- _Objetivos_
1: Responde a estas preguntas sobre el artículo:
(a) Además de los edificios, ¿qué más se destruye en las ciudades?
(b) ¿En qué devienen históricamente los espacios y usos no planeados ni controlados?
(c) ¿Qué les sucede a los huertos urbanos espontáneos?
2: Imprime el tramo del artículo que va desde "La destrucción de" hasta "en campañas electorales.".

- _Artículo_
La destrucción de las ciudades, sin embargo, no es sólo la de sus edificios, sino también la de los muros invisibles que protegen espacios que albergan resquicios de libertad. Podríamos definir estos lugares como aquellos en los que se producen actividades de forma no del todo legal, no del todo formal y que constituyen un cambio espacial o programático en las tipologías arquitectónicas canónicas. En otras palabras, los espacios y usos no planeados ni controlados devienen históricamente en laboratorios espontáneos de las contradicciones de nuestra sociedad y campo virgen para imaginar futuros. De la misma forma, estos espacios se han demonizado, perseguido, vendido y destruido de forma sistemática: los huertos urbanos espontáneos son desmantelados, las comunidades son víctimas de ataques mediáticos moralizadores, desahuciadas o usadas como chivo expiatorio en campañas electorales.

- _Datos registrados_
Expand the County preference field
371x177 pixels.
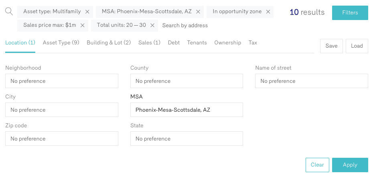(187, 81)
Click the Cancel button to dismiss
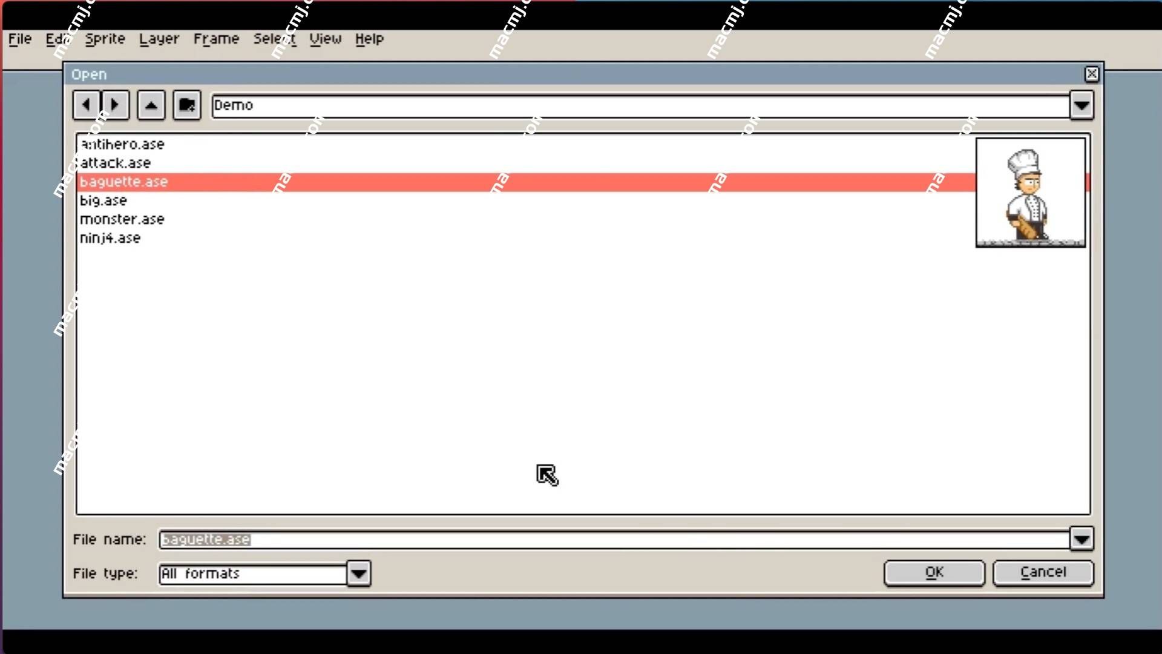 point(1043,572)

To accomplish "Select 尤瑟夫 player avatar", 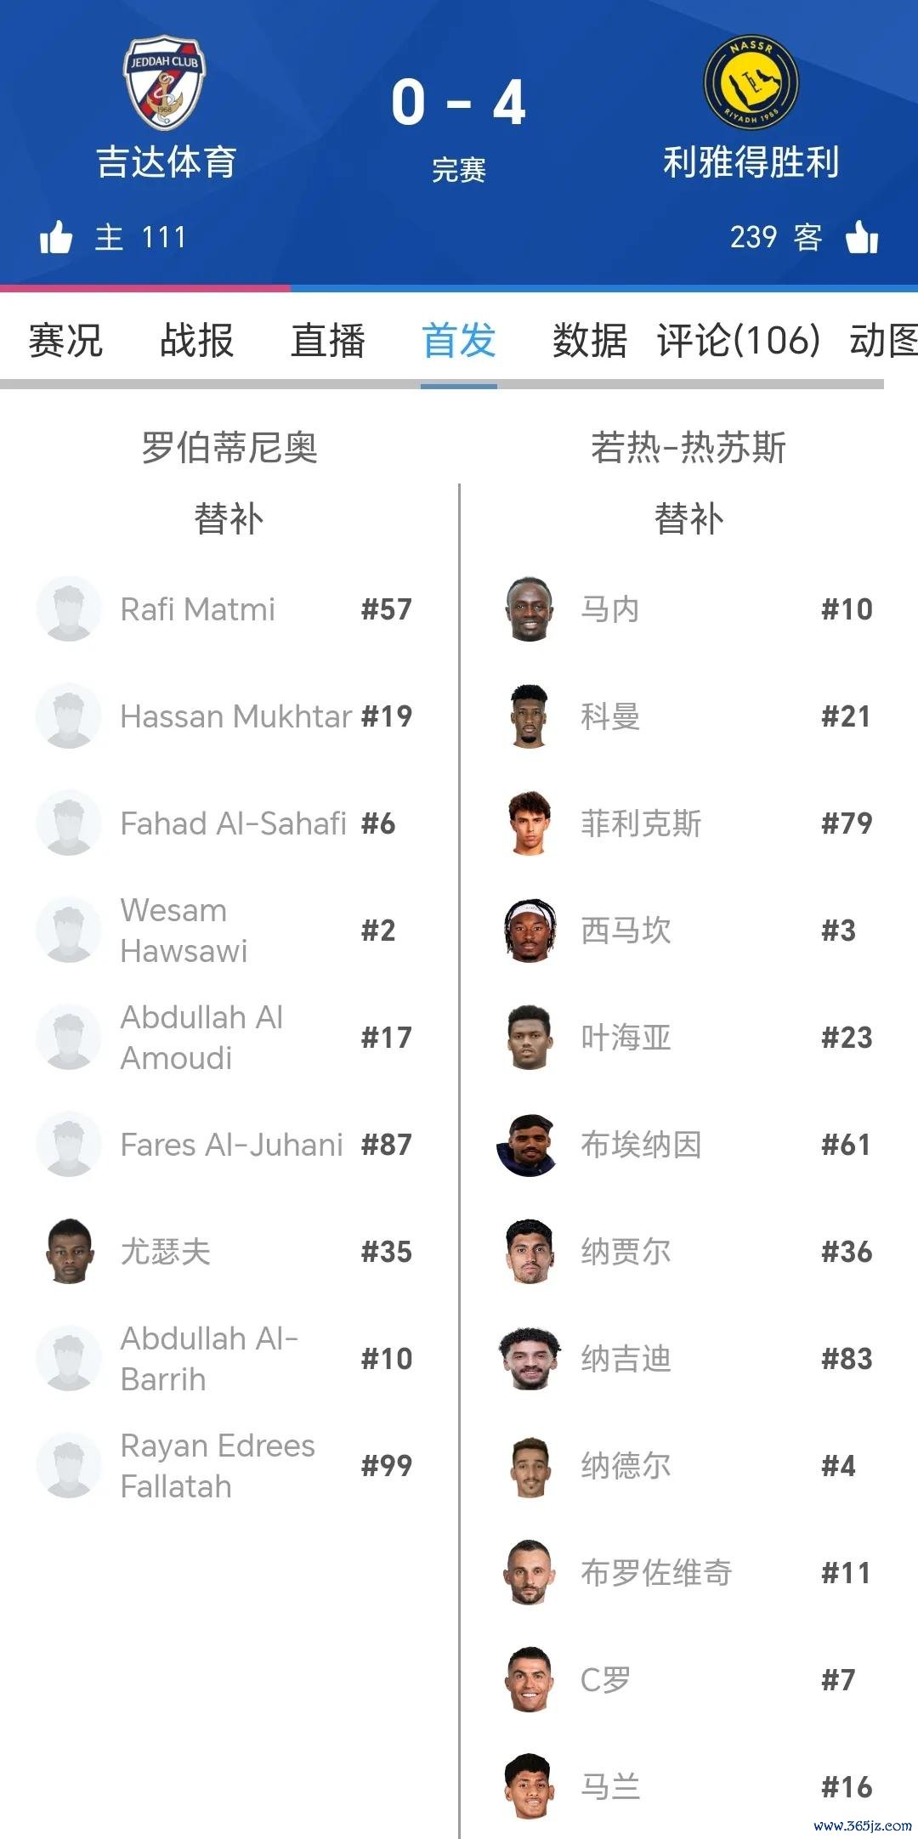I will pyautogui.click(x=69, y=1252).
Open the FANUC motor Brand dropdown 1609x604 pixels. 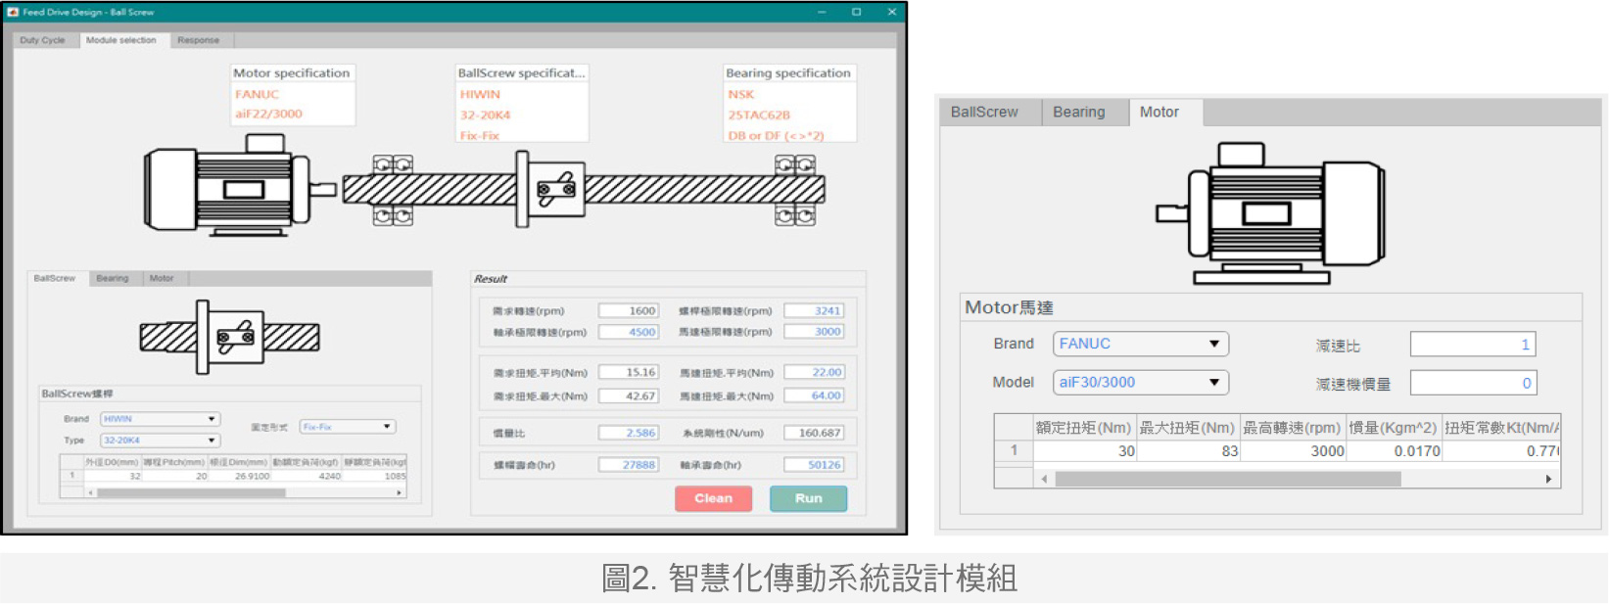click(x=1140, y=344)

- _Problemas resueltos_
1:
(a) Los muros invisibles que protegen espacios que albergan resquicios de libertad.
(b) En laboratorios espontáneos de las contradicciones de nuestra sociedad y campo virgen para imaginar futuros.
(c) Son desmantelados.

2:
La destrucción de las ciudades, sin embargo, no es sólo la de sus edificios, sino también la de los muros invisibles que protegen espacios que albergan resquicios de libertad. Podríamos definir estos lugares como aquellos en los que se producen actividades de forma no del todo legal, no del todo formal y que constituyen un cambio espacial o programático en las tipologías arquitectónicas canónicas. En otras palabras, los espacios y usos no planeados ni controlados devienen históricamente en laboratorios espontáneos de las contradicciones de nuestra sociedad y campo virgen para imaginar futuros. De la misma forma, estos espacios se han demonizado, perseguido, vendido y destruido de forma sistemática: los huertos urbanos espontáneos son desmantelados, las comunidades son víctimas de ataques mediáticos moralizadores, desahuciadas o usadas como chivo expiatorio en campañas electorales.